Consider this scenario: your e-commerce platform calculates order totals in the checkout flow, the order history display, and the admin refund calculator. Each implementation handles tax slightly differently:

# checkout.py
def calculate_checkout_total(items, state):
    subtotal = sum(item.price * item.quantity for item in items)
    tax = subtotal * 0.08 if state == "CA" else subtotal * 0.06
    return subtotal + tax

# order_history.py
def get_order_display_total(order):
    subtotal = sum(line.price * line.qty for line in order.lines)
    tax_rate = 0.08 if order.shipping_state == "CA" else 0.06
    return subtotal + (subtotal * tax_rate)

# admin_refunds.py
def calculate_refund_amount(order):
    subtotal = sum(item.unit_price * item.quantity for item in order.items)
    # Bug: forgot to handle state-specific tax
    tax = subtotal * 0.07
    return subtotal + tax

Three implementations, three opportunities for inconsistency. When California changes its tax rate, you’ll update checkout, probably remember order history, and almost certainly miss the admin tool.

The fix centralizes this knowledge:

# pricing.py
class TaxCalculator:
    RATES = {
        "CA": 0.08,
        "NY": 0.08,
        "TX": 0.0625,
    }
    DEFAULT_RATE = 0.06
    
    @classmethod
    def calculate_tax(cls, subtotal: float, state: str) -> float:
        rate = cls.RATES.get(state, cls.DEFAULT_RATE)
        return subtotal * rate

def calculate_order_total(items, state: str) -> float:
    subtotal = sum(item.price * item.quantity for item in items)
    tax = TaxCalculator.calculate_tax(subtotal, state)
    return subtotal + tax

Now tax logic lives in one place. Rate changes require one edit.
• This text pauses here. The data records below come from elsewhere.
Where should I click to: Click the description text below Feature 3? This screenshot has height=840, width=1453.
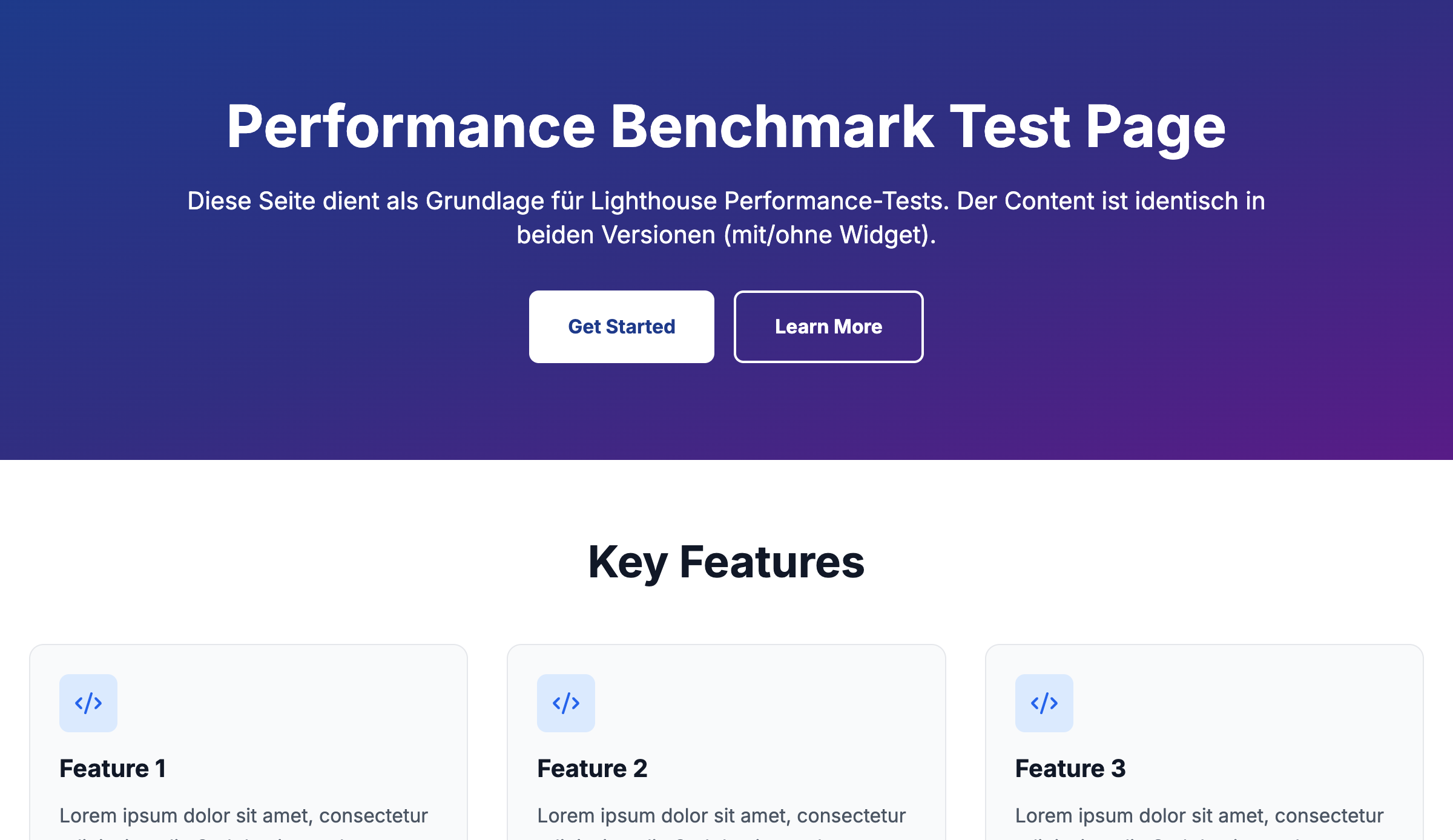(1199, 816)
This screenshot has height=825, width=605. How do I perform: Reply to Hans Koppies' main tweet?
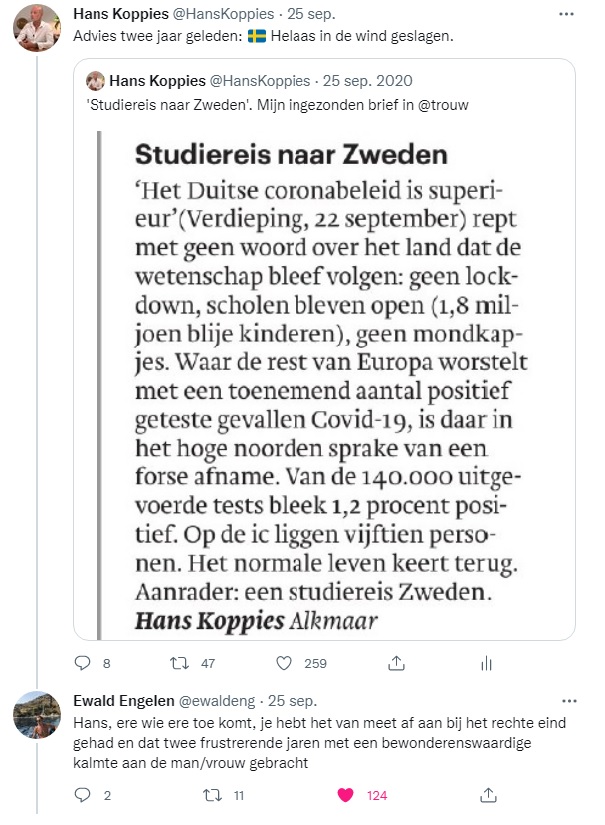[84, 662]
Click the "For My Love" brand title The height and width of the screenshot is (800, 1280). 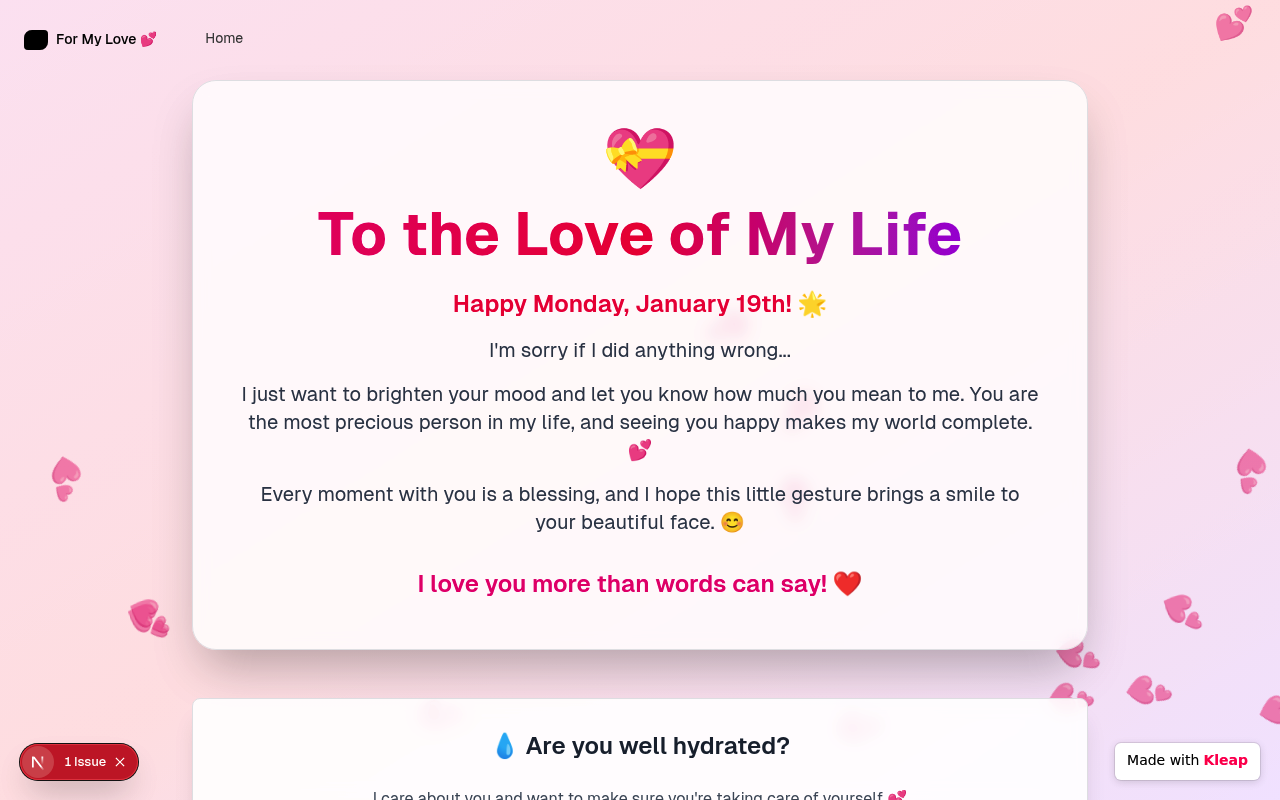[x=96, y=39]
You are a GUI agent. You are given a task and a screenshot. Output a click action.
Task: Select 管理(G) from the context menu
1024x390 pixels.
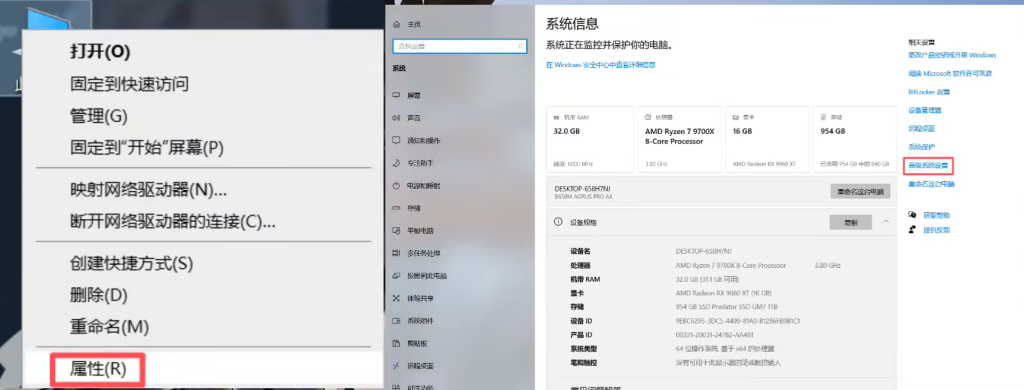99,116
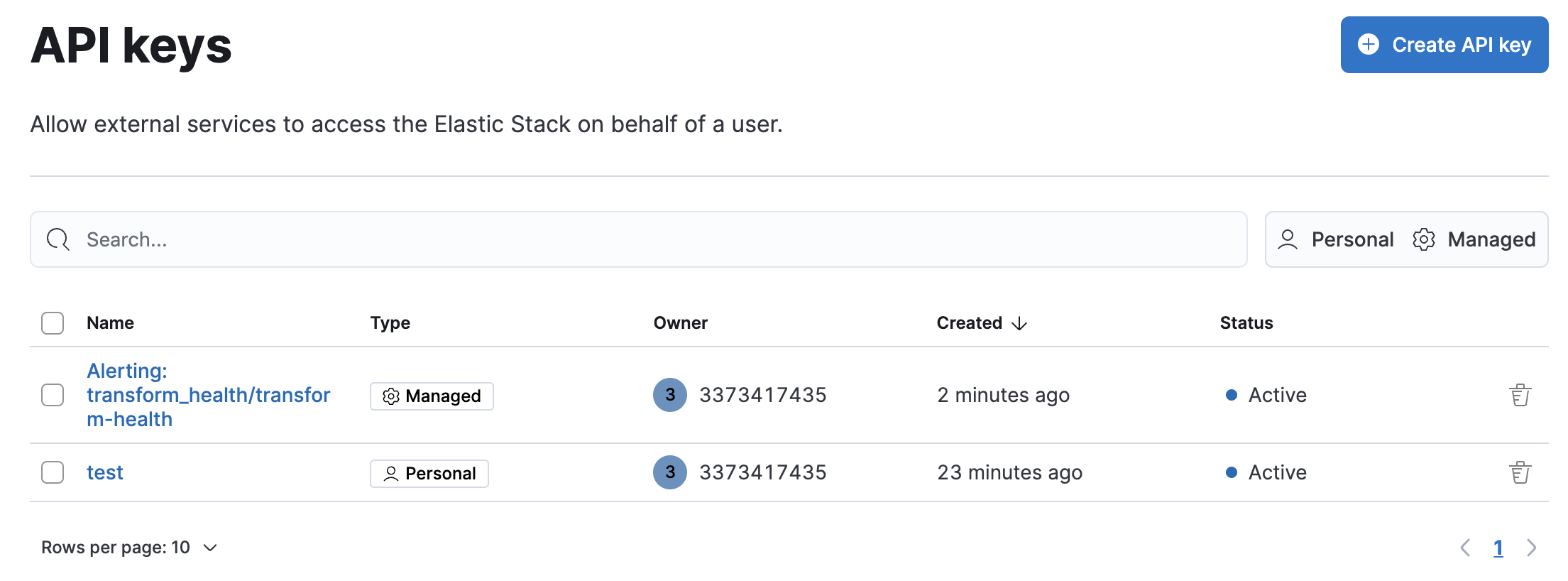Click Create API key button
1568x581 pixels.
(1444, 45)
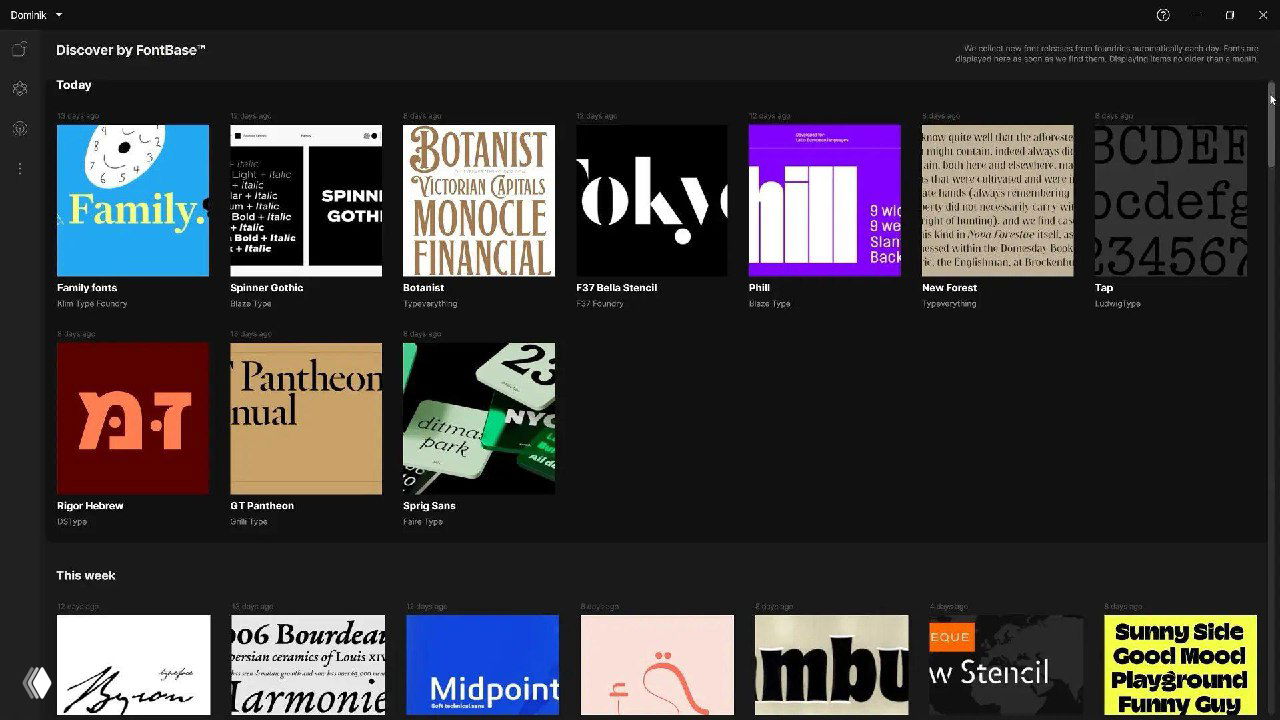This screenshot has width=1280, height=720.
Task: Click the help question mark icon
Action: coord(1163,15)
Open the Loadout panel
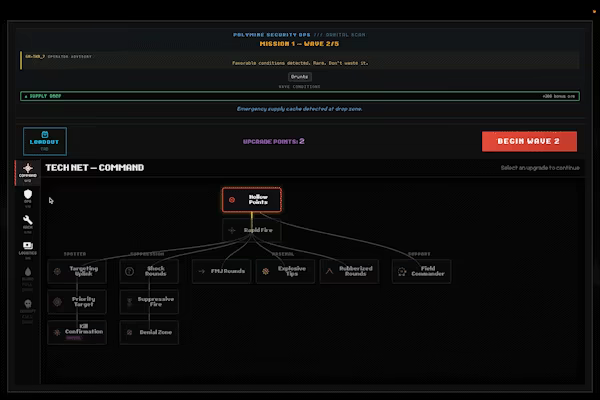 pyautogui.click(x=45, y=141)
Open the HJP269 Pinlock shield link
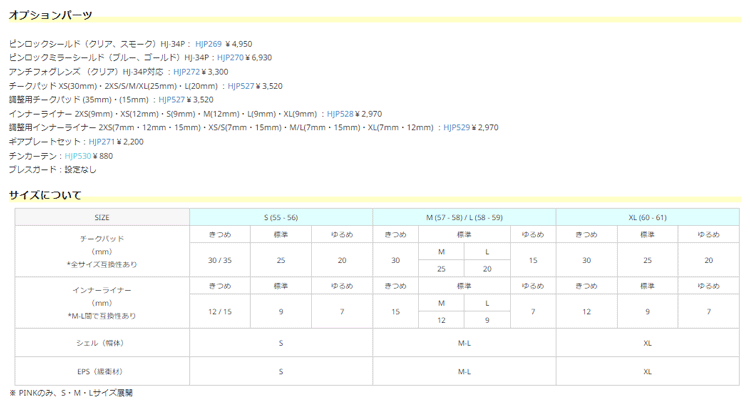This screenshot has width=750, height=406. 208,44
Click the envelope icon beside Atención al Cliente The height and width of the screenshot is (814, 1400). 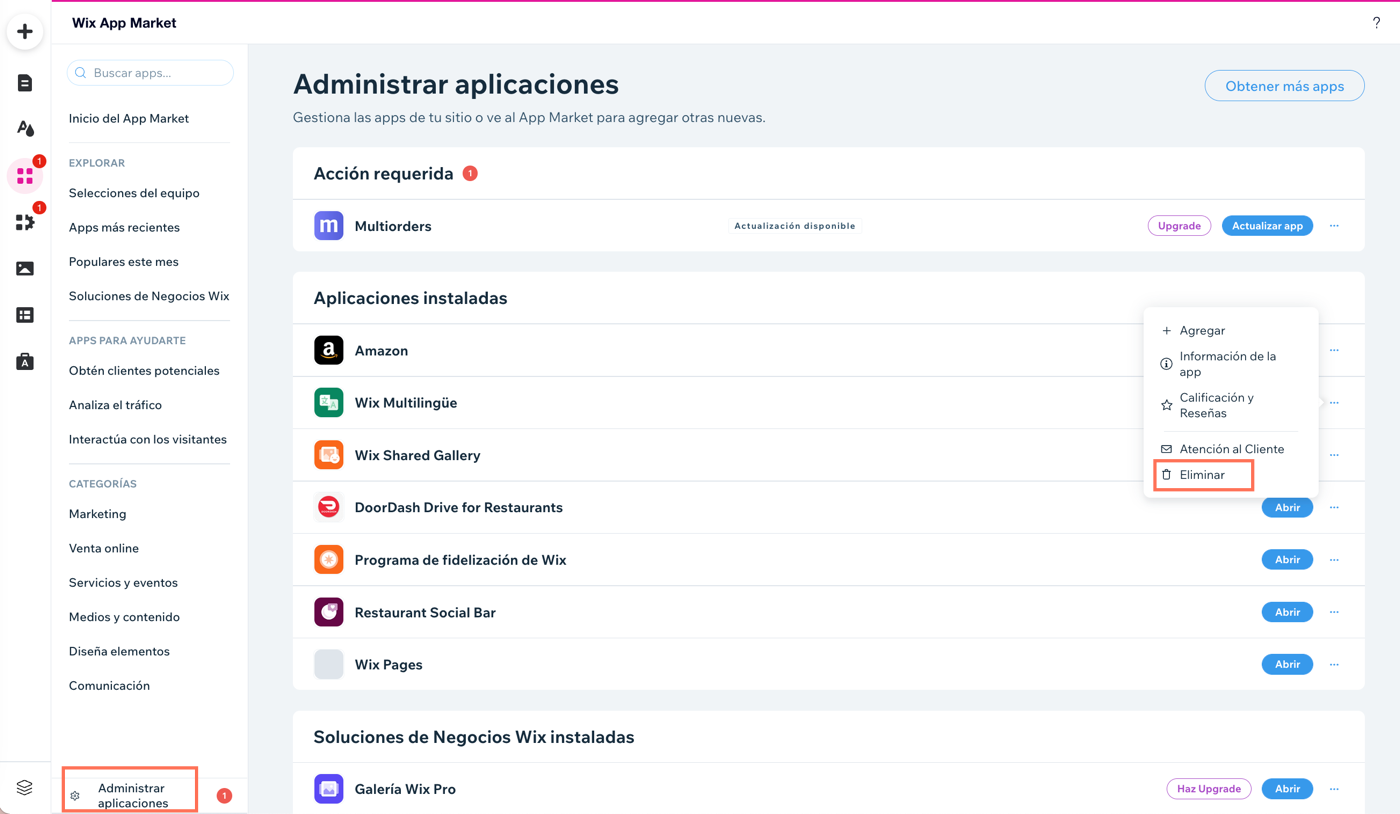point(1167,448)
State-specific rules have one home.

Recognizing DRY Violations

Obvious duplication—copy-pasted blocks—is easy to spot. Subtle duplication hides better. Watch for these patterns:

Magic numbers scattered throughout code: The same timeout, threshold, or limit appearing in multiple files without a named constant.

Parallel data structures: A list of country codes in your validation logic, another in your dropdown component, another in your API serializer.

Repeated conditionals: The same if user.role == "admin" check appearing in dozens of places instead of an is_admin() method.

Structural duplication with cosmetic differences:

// These functions encode the same knowledge
function validateUserEmail(email) {
    if (!email) return { valid: false, error: "Email required" };
    if (!email.includes("@")) return { valid: false, error: "Invalid email" };
    if (email.length > 255) return { valid: false, error: "Email too long" };
    return { valid: true, error: null };
}

function checkContactEmail(contactEmail) {
    if (!contactEmail) return { success: false, message: "Email required" };
    if (contactEmail.indexOf("@") === -1) return { success: false, message: "Invalid email" };
    if (contactEmail.length > 255) return { success: false, message: "Email too long" };
    return { success: true, message: null };
}

Different variable names, different property names in the return object, includes vs indexOf—but identical knowledge. When email validation rules change, both functions need updating.

Practical DRY Techniques

Function extraction is the most common technique. When you see repeated logic, pull it into a function with a clear name that describes what it does, not how.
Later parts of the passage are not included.